Source extract -

>>>>>

Concerningly, online groups’ discussion of trans people and Posie Parker had a much longer tail than the mainstream media coverage; online extremist groups wrote more about the events overall, and some of their content had far greater engagement than that produced by traditional media outlets. These groups continued to post about anti-trans ideas when mainstream media had stopped covering the protests.
The impact of overseas disinformation about trans people could also be traced, Hannah said. For several months, The Disinformation Project has seen an increase in content about trans people, often in the form of videos, from the US and the UK. When Keen-Minshull arrived in Australia in mid-March, the conversation in New Zealand groups intensified. “The type of imagery used was more overtly violent, and included overt references to far-right and neo-Nazi ideology.”
One example of the dramatic spike in anti-trans ideas is in the digital activity of white nationalist group Action Zealandia. Between March 26 and 31, the time of Keen-Minshull’s visit, Action Zealandia published 42 posts in their Telegram channel. In contrast, at the height of the parliament protest in February 2022, the group posted 52 times – across an entire week.
Action Zealandia also targeted Greens co-leader Marama Davidson, whose comments about the role of cis white men in perpetuating violence, made at the counter-protest after she was hit by a motorbike, were widely publicised. The level of hatred directed towards Davidson was comparable to the level of hatred aimed at former prime minister Jacinda Ardern at the time of her resignation in January, said the researchers.

<<<<<

Provided data -
>>>>>

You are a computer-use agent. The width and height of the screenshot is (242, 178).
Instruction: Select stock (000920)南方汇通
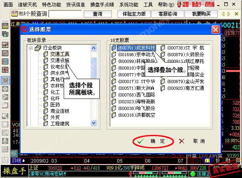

<<<<<

Goal of the exercise - Write out the passage on anti-trans content in online groups word for word, from "Concerningly, online groups’" to "covering the protests.".

Solution to this problem -
Concerningly, online groups’ discussion of trans people and Posie Parker had a much longer tail than the mainstream media coverage; online extremist groups wrote more about the events overall, and some of their content had far greater engagement than that produced by traditional media outlets. These groups continued to post about anti-trans ideas when mainstream media had stopped covering the protests.